The two drugs won’t compete head to head immediately, as Kymriah is currently only approved in paediatric patients with acute lymphoblastic leukaemia (ALL), a smaller group than the broad licence for Yescarta covering B cell lymphoma.
This includes diffuse large B-cell lymphoma (DLBCL), primary mediastinal large B-cell lymphoma (PMBCL), high-grade B-cell lymphoma, and DLBCL arising from follicular lymphoma (transformed follicular lymphoma, or TFL).
These CAR-T (chimeric antigen receptor T-cell) therapies are remarkable because they offer the hope of a cure to at least some of these who receive the cell therapy. Kite’s pivotal trial shows that from 100 patients with large B-cell lymphoma, 72% responded to a single infusion, including 51% who then showed no sign of remaining cancer. The company says 44% of patients were still responding after six months, with 39% of these in complete remission.
This represents enormous progress in patients who would otherwise have died, and talk of a cure for these patients is not misplaced. Nevertheless, Kite and Novartis hope to improve these percentages over time with next generation CAR-Ts.
These pioneering CAR-Ts involve harvesting the patient’s own T-cells, which are then genetically modified so that they can react to specific antigens on the surface of cancer cells, overcoming the cancer’s ability to hide from the body’s immune system.
This complicated and expensive process takes around 17 days ‘vein to vein’ time for Kite’s drug, slightly faster than Novartis’ current 22 days.
Yescarta’s headline price raised eyebrows when announced yesterday, as its substantially undercuts the $475,000 charged by Novartis for its first-to-market CAR-T, Kymriah.
However, the overall costs are closer than they first appear. One reason is that Kite’s drug will cover a broader population, and it can therefore afford to offer a lower price. Another factor is that Gilead is not offering a refund if patients do not respond to treatment, unlike Novartis.
As only 17% of patients were not in remission after three months Novartis won’t be handing out that many refunds, but the strategy could mean that Kymriah is less costly overall than Yescarta.
Both drugs are expected to become blockbusters in the coming years, but sales will depend on a range of factors.
Cost will surely be a factor, as in the US and Europe, where Yescarta is also under review, healthcare systems are struggling to find ways to pay for expensive therapies.

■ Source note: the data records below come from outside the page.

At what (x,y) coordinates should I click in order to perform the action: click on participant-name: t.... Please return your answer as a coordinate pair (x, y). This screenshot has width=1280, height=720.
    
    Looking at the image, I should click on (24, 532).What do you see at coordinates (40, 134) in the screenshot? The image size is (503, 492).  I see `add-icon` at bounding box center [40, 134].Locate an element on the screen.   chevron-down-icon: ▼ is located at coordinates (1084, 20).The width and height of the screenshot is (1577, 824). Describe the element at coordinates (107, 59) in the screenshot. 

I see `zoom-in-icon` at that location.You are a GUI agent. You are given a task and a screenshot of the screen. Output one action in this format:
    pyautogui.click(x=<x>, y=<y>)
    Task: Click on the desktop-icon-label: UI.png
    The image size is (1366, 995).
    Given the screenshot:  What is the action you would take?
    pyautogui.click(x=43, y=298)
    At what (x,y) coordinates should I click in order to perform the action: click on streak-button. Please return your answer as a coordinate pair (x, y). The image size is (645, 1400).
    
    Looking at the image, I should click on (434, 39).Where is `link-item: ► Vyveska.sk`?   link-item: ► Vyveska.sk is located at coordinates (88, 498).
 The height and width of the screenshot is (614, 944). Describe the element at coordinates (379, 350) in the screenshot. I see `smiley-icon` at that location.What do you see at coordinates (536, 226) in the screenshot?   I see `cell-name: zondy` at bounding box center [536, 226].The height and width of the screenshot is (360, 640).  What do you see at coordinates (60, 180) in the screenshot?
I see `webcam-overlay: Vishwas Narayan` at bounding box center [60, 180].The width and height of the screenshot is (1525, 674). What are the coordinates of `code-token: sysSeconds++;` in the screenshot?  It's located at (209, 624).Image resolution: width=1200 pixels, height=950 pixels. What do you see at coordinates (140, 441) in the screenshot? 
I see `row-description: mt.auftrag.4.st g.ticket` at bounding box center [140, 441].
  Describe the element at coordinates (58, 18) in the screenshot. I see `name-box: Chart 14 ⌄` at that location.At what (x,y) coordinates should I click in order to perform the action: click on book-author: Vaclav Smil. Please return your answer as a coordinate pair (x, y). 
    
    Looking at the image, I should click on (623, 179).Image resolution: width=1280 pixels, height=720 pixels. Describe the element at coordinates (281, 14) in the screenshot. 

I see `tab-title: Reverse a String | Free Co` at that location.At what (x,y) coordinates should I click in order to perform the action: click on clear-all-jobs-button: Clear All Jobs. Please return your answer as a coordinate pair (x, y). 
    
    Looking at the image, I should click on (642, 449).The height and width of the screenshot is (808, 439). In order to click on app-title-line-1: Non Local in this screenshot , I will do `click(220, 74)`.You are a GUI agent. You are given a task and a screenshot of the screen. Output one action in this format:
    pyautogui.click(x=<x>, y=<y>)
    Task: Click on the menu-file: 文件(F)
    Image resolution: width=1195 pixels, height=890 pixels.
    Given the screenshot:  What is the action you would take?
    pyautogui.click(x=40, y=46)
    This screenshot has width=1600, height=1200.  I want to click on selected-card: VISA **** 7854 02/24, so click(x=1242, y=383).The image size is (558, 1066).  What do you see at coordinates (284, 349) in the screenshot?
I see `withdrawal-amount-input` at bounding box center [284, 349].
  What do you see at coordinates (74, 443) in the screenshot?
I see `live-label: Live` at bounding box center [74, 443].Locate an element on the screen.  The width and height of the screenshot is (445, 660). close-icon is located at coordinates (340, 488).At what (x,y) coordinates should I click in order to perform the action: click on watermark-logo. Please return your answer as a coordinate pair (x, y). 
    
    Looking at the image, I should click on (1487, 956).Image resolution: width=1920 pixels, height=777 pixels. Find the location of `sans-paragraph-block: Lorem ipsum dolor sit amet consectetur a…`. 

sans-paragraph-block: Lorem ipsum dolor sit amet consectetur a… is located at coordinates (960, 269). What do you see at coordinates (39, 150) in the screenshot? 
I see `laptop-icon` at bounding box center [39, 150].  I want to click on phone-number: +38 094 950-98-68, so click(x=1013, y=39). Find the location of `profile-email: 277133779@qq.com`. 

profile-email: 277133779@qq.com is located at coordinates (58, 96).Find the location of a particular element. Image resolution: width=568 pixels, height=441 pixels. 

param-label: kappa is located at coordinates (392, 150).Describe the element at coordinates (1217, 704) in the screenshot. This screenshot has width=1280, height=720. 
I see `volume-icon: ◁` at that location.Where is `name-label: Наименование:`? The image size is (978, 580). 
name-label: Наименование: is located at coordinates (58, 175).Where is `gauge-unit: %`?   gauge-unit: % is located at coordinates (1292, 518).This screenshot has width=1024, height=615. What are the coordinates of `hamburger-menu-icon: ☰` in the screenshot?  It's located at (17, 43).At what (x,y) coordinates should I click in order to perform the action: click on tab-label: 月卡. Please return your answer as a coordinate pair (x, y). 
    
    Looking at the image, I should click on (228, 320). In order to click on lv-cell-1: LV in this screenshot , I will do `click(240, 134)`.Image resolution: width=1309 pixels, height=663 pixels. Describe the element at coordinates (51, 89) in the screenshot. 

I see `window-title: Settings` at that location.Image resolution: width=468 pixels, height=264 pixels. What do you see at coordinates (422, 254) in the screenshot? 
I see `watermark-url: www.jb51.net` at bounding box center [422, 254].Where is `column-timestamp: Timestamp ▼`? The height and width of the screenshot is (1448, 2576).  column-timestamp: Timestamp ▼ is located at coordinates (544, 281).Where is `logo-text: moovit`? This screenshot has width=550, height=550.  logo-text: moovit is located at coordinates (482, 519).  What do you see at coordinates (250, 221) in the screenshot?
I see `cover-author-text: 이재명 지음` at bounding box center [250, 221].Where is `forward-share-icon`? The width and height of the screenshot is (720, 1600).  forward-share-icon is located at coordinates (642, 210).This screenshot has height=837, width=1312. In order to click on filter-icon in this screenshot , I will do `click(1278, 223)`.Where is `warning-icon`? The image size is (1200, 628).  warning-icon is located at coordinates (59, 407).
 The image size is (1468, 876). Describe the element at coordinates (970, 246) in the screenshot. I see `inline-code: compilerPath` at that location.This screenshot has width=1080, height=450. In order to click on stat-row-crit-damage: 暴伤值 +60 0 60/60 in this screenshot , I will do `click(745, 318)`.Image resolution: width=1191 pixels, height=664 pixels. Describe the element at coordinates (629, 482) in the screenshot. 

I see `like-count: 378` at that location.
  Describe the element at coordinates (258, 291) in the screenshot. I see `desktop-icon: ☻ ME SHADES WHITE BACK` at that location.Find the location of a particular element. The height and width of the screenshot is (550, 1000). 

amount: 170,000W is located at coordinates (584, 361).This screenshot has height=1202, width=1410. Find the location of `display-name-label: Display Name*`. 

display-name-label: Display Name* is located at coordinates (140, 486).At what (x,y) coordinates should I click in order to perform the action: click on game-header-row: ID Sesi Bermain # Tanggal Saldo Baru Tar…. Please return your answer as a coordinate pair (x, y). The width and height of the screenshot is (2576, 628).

And there are fearsome safety issues with CAR-Ts which have in clinical trials caused patients to develop cytokine release syndrome – when the body’s immune system goes into overdrive with potentially fatal consequences if not managed properly.
However Yescarta will carry a stronger boxed warning over the risks of cytokine release syndrome, unlike Kymriah.
Safety concerns arose around Kite’s drug in May when the company revealed a patient had died from cerebral oedema in a Yescarta clinical trial.
This had been the cause of a string of deaths involving a rival therapy developed by Juno Therapeutics, and forced the Celgene-partnered biotech to drop its lead product and switch focus to another further down the pipeline.
With other players such as Bluebird Bio also developing CAR-T therapies, it seems the age of cancer cell therapy is upon us.
— 🅱🅸🅾🆃🅴🅲🅷 STOP THE WAR (@_B_I_O_T_E_C_H_) October 19, 2017
Finally, the approval puts Gilead on track to become a major player in cell and gene therapy.
It swooped to buy Kite for $11.9 billion at the end of August, while Yescarta was still under review by FDA regulators.
Dwindling sales of its hepatitis C drugs means Gilead needed to find another blockbuster franchise to maintain its revenues. It must now use its formidable marketing muscle to make Yescarta a success: this is not a foregone conclusion when the economic model behind CAR-Ts is as novel as its science.